To address the unique data requirements of each enterprise, having a reliable tech partner is invaluable.

The partnership between Telstra and Equinix provides fast, simple and integrated cloud services in three key areas:

According to Rajaneesh Kurup, Segment Strategy Director, Asia Pacific, Equinix, preparation and foresight is everything when it comes to managing data, citing the COVID-19 pandemic as a perfect example.

“Nobody anticipated something like that could happen. Our conversations with companies revealed that it took six to eight months just to set up basic networks for remote work. It was a huge struggle, as existing networks weren’t designed to scale connectivity. Moreover, there was a 12-month waiting time for both setting up basic connectivity and acquiring the necessary hardware,” he added.

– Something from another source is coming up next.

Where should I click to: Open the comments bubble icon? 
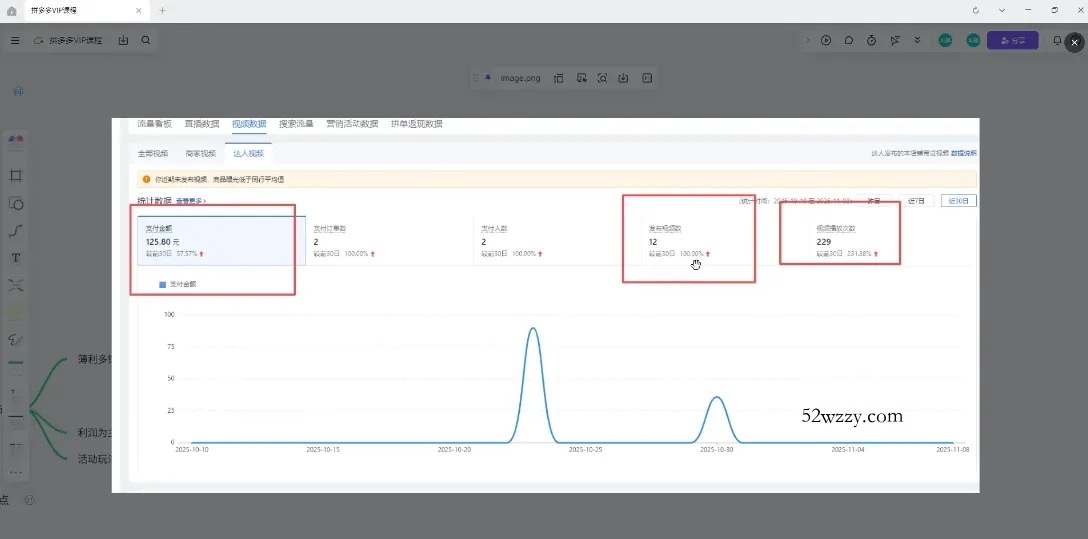click(x=849, y=41)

As of the moment, enterprises are increasingly adopting hybrid and multi-cloud strategies, because of scalability and agility issues with a single platform approach, Kurup observed.

“Even companies ‘born in the cloud’ initially often used a single public cloud infrastructure provider, but now they’re using multiple. The challenge for them lies in networking across these multiple clouds and transferring data workloads. Given these complexities, the network will play a foundational role to enable all that. In most cases, it’s the least flexible part, especially as the volume of data generated and transferred continues to grow. Network costs are not going to go down, making the foundational network increasingly important,” he explained.

Meanwhile, Truman Crotty, Data Centre and Hybrid Cloud Lead for South East Asia at Telstra, remarked that organisations opting for cloud platforms based solely on the lowest upfront infrastructure costs could face more harm than good in the long run.

“To extract full value from digital investments, enterprises should move away from cost as a key criterion, and instead evaluate capabilities, technologies and the value to their business,” he said.

Telstra, in partnership with Equinix, can connect enterprises to the industry’s most powerful cloud ecosystems, network connectivity solutions, and multi-cloud interconnection services wherever in the world they need them.  Customers can pick and choose the solution that fits their needs, along with ready access to Equinix’s data centres and on-demand bare metal environments.

“The ability to choose an integrated selection of pay-as-you-go physical servers and data centres with close proximity to hyperscalers, supported by a global network, is a game-changer to customers. This flexibility can apply to their core IT resources as well as test and development environments,” Crotty continued.

Growth areas

In the end, what works for one organisation may not necessarily suit another. Take BP Architects, for example, which has found success with on-prem infrastructure.

According to CIO Derek Herbert, the abrupt shift to remote work during the onset of the pandemic exposed disparities in infrastructure across different employee locations— a roadblock they had to solve immediately.

“We discovered that some of our remote employees were dealing with extremely poor connectivity, measured in kilobytes per second rather than megabytes or gigabytes,” he recalled.

Today, the company is running a high-performance compute cluster, in preparation for AI applications.

“We started exploring high-performance computing about five years ago for simulation modelling, building environments, and physics calculations. When we approached cloud providers, they made various promises—like the ability to quickly scale resources and various other capabilities. However, some of the software we use is very much open source, because we’re able to develop our own software. Now, we are building HPC clusters within our on-premises data centre, and that’s been quite interesting,” Herbert added.

Enterprises moving to a multi-cloud infrastructure today face more challenges, from juggling supply chain disruptions, modernising legacy applications that require more technology stack flexibility, to safeguarding data and more. 

The Telstra and Equinix partnership aims to help enterprises navigate such complexities, while re-architecting their services to access ecosystems for the rapid build-out and delivery of products and services at scale.